DATA IN THIS EXERCISE:
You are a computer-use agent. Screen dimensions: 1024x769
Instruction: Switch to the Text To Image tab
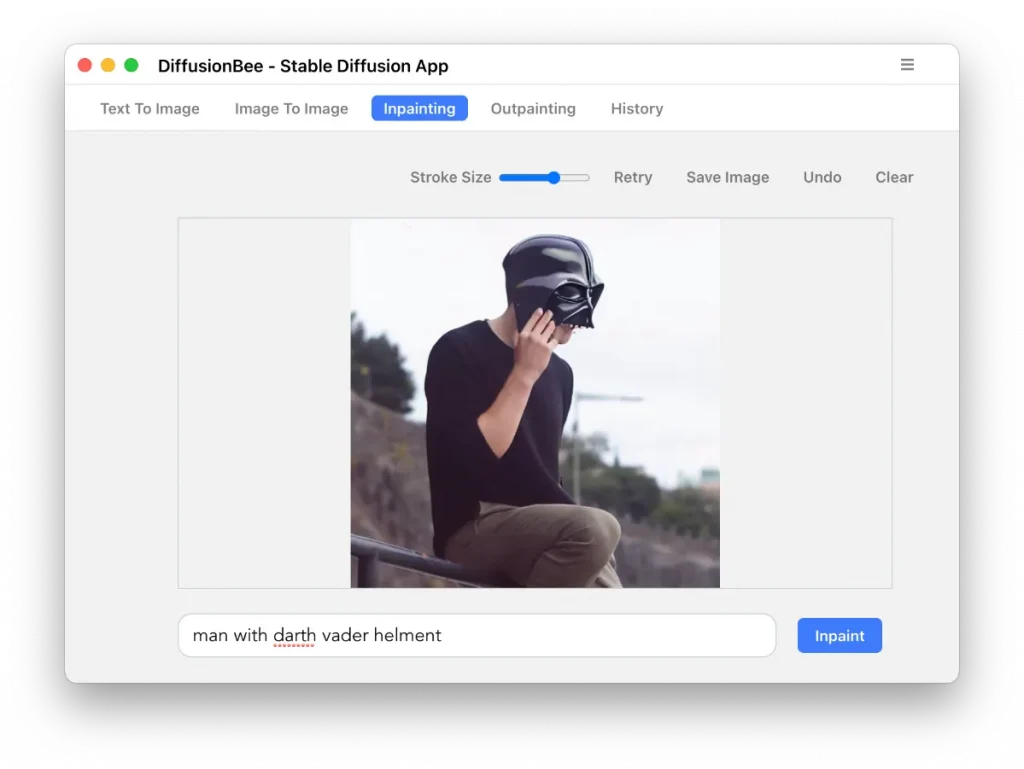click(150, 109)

---

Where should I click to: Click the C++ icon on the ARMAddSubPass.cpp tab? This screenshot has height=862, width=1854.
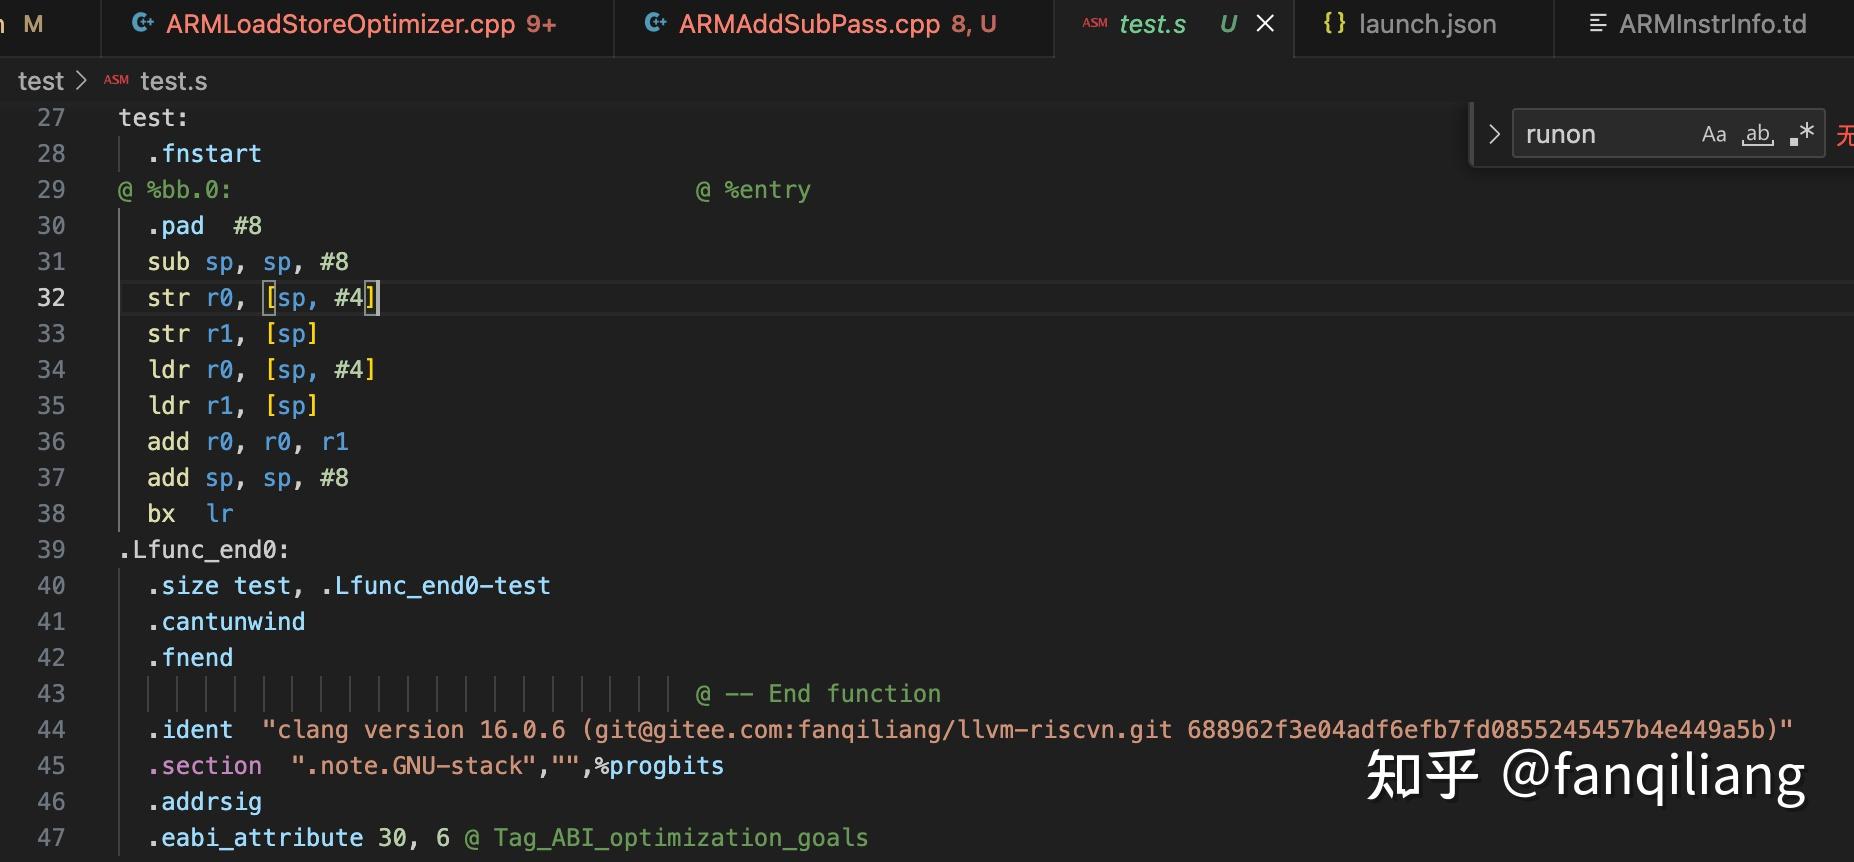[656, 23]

PROBLEM TO WORK ON: Rewrite the material from the line containing "You are a computer-use" down to the line containing "click(150, 109)", both ends included, and add 82 to every coordinate in the answers. Omit the pictures.

FINISHED TASK:
You are a computer-use agent. Screen dimensions: 1024x769
Instruction: Switch to the Text To Image tab
click(232, 191)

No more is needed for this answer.